Constellation’s Beer Portfolio Continues to Buck Trends
We remain impressed by the firm’s beer business, but shares are not a bargain.
Narrow-moat Constellation Brands (STZ) posted year-end results that matched our expectations, with net sales of $7.6 billion (3.5% growth) and gross margin expanding 220 basis points to 50%. We remain impressed by the firm’s beer business as sales grew 12% during the quarter (on top of double-digit growth in the prior two fourth quarters), driven by a 10% increase in shipment volume. We plan to tick up our near-term outlook for volumes in the beer segment (increasing our outlook for 6%-7% growth in fiscal 2019 by about 2%) to reflect ongoing strength in the firm’s portfolio of imported beers and are reiterating our expectation for 150 basis points of annual improvement in average price per case. However, management’s revised outlook for the wine and spirits business (2%-4% growth next year) falls slightly short of our expectations, and we expect to moderate our outlook for this segment as the firm’s efforts to rationalize lower-margin and value-priced SKUs create a modest drag on sales. We expect to raise our $182 fair value estimate by about 5% but note that around two thirds of this increase is attributable to the time value of money and a lower-than-expected tax rate, rather than a material change in our underlying assumptions. As such, our long-term outlook for around 6% revenue growth and high-single-digit operating income growth on average remains in place.
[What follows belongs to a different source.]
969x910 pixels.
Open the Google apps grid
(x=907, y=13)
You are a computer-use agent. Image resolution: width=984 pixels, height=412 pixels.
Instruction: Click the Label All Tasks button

From our vantage point, Constellation’s focused beer portfolio (concentrated in faster-growing categories like craft and imported beer) and sustained investments behind its brands, including advertising and innovations in packaging sizes, have allowed its offerings to enjoy outsize growth as the overall domestic beer industry continues to flounder (we estimate volume declined 1% in 2017). In this context, we appreciate the 20% increase in dedicated media spend slated for fiscal 2019, which should sustain demand for core brands Corona and Modelo (depletions grew 18% and 6%, respectively, during the quarter).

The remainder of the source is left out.